» EXERCISE INSTRUCTIONS: In the material below, copy everything from the line containing "What do you see at coordinates (1335, 211)" down to the line containing "This screenshot has height=819, width=1456.". Substitute "What appears" for "What do you see" and leave everything else unchanged.

== DATA ENTRIES

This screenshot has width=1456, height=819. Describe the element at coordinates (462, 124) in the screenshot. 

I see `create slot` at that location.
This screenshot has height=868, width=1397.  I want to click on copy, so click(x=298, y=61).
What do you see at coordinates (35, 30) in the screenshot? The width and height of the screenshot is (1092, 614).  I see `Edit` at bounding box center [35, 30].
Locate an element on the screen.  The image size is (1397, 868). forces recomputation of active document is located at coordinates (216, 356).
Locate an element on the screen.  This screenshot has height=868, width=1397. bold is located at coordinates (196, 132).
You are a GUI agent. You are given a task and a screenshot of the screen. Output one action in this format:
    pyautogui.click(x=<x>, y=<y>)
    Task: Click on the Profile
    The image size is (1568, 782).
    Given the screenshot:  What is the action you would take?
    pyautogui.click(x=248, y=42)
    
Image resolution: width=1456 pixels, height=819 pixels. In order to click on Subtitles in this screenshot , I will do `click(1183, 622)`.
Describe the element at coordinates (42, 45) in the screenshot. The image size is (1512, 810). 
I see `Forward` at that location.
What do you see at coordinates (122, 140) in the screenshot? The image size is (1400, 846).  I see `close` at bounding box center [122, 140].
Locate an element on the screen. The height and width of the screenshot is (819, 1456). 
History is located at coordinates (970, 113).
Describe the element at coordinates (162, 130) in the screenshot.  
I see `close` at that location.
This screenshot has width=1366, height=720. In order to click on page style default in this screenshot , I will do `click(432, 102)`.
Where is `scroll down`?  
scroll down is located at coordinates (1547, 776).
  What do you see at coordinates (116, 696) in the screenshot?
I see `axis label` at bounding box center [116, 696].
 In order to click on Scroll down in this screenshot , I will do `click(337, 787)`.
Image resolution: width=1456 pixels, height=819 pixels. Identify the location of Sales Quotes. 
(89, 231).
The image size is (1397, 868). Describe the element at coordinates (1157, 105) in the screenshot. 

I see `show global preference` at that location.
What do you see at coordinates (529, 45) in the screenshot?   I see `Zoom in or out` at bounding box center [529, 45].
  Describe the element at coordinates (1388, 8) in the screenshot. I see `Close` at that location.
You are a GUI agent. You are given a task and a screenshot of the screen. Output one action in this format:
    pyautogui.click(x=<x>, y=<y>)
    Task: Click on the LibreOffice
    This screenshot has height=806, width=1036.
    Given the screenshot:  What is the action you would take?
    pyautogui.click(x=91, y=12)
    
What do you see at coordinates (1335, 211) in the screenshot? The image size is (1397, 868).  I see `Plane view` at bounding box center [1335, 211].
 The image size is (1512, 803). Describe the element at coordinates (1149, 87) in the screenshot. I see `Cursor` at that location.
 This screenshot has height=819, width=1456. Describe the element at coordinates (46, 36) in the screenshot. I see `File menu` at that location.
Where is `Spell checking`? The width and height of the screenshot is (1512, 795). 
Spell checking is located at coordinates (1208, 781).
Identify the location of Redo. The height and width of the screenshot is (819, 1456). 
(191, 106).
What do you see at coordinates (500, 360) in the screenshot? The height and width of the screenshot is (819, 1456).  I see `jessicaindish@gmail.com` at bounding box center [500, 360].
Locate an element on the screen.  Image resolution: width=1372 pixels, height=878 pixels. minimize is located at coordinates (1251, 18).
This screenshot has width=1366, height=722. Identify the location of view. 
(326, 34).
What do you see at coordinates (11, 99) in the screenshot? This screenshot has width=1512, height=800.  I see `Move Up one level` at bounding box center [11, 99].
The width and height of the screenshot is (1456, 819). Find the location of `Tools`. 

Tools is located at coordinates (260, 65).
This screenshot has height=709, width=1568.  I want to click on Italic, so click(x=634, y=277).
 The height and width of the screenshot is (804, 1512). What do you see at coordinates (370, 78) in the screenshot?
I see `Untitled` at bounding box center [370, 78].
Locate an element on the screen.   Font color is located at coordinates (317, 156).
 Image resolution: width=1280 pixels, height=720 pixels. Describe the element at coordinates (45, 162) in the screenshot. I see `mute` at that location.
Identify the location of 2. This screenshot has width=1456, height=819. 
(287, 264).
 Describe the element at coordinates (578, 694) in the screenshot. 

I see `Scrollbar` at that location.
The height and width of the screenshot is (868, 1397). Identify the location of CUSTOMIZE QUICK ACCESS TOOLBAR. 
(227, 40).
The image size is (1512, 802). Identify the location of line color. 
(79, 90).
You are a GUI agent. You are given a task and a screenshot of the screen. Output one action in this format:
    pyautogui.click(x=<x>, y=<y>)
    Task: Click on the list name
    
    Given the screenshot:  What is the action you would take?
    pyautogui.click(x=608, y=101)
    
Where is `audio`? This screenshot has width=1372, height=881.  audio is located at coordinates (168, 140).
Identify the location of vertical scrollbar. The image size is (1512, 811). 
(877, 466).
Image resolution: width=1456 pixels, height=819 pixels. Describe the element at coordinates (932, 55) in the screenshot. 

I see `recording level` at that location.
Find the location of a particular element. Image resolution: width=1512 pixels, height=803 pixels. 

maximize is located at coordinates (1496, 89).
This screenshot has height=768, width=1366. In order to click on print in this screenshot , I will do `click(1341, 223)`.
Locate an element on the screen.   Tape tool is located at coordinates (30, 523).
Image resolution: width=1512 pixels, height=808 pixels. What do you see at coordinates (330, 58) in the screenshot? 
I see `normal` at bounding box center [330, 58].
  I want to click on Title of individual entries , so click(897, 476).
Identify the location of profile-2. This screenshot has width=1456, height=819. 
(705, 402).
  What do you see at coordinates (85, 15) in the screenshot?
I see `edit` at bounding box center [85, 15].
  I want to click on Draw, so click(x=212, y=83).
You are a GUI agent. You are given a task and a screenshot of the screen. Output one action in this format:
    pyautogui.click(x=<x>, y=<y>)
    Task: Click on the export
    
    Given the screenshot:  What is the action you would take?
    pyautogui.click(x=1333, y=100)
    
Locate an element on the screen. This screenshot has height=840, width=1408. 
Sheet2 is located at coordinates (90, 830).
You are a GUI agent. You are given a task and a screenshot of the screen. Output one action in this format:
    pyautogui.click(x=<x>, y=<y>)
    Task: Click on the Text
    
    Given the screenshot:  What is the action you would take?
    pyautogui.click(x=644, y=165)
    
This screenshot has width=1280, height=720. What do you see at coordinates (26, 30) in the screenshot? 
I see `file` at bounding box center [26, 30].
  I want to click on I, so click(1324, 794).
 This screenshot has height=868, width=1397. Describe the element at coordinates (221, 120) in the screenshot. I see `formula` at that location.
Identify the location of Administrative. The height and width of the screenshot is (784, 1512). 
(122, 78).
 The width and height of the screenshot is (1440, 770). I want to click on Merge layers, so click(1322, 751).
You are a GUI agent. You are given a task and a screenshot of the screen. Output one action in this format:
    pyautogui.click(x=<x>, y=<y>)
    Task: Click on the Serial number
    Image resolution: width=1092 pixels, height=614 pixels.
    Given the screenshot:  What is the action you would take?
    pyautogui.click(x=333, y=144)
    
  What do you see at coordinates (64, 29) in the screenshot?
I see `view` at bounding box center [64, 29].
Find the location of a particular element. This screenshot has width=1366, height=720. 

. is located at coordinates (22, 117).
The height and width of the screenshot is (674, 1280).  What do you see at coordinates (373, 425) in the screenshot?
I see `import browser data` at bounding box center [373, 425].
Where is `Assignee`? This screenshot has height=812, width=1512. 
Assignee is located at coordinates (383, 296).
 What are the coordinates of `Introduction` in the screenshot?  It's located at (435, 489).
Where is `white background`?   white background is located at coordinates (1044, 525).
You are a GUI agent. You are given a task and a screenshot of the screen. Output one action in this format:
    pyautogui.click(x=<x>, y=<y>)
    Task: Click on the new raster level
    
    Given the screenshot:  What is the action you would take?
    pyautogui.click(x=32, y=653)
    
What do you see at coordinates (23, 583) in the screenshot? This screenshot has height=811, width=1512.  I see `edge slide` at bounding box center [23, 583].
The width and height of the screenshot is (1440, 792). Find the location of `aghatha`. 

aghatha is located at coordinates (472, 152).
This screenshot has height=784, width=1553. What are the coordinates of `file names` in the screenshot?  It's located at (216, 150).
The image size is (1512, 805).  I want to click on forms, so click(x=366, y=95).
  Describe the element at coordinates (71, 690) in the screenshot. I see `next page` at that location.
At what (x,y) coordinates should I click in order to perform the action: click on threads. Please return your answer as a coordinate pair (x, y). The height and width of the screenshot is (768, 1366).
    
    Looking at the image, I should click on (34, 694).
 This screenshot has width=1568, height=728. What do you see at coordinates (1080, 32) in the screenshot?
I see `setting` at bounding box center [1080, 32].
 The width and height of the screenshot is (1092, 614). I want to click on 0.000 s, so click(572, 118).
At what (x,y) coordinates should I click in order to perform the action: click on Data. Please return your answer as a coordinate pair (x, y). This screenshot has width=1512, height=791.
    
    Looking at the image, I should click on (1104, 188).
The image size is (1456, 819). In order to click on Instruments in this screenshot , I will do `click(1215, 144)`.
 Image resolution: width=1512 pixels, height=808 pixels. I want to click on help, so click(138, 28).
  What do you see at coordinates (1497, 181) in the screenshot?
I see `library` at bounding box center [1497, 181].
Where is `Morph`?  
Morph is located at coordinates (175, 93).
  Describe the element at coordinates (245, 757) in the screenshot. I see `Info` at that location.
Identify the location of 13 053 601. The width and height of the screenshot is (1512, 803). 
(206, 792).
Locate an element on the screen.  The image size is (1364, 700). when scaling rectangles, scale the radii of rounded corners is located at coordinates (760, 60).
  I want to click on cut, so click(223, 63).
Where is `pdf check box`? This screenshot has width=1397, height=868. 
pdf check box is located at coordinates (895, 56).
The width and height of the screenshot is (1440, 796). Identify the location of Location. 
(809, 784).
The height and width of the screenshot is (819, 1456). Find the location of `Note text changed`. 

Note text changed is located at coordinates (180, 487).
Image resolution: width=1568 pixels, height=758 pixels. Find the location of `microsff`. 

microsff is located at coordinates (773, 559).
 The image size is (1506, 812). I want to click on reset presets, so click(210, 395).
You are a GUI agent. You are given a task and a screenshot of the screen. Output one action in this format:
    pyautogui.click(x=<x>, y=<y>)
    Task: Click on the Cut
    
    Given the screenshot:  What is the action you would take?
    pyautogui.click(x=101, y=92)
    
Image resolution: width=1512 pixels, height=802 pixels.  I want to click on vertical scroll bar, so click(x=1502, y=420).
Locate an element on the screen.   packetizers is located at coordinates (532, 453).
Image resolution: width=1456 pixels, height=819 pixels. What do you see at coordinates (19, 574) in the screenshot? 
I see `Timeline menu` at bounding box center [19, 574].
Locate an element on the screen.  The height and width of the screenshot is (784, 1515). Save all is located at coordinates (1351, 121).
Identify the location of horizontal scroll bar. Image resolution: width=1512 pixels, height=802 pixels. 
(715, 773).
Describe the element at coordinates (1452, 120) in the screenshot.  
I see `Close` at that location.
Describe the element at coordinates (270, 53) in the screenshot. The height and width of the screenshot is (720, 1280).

====

» ANSWER IN FULL:
What appears at coordinates (1335, 211) in the screenshot? The image size is (1397, 868).  I see `Plane view` at bounding box center [1335, 211].
 The image size is (1512, 803). Describe the element at coordinates (1149, 87) in the screenshot. I see `Cursor` at that location.
 This screenshot has height=819, width=1456. Describe the element at coordinates (46, 36) in the screenshot. I see `File menu` at that location.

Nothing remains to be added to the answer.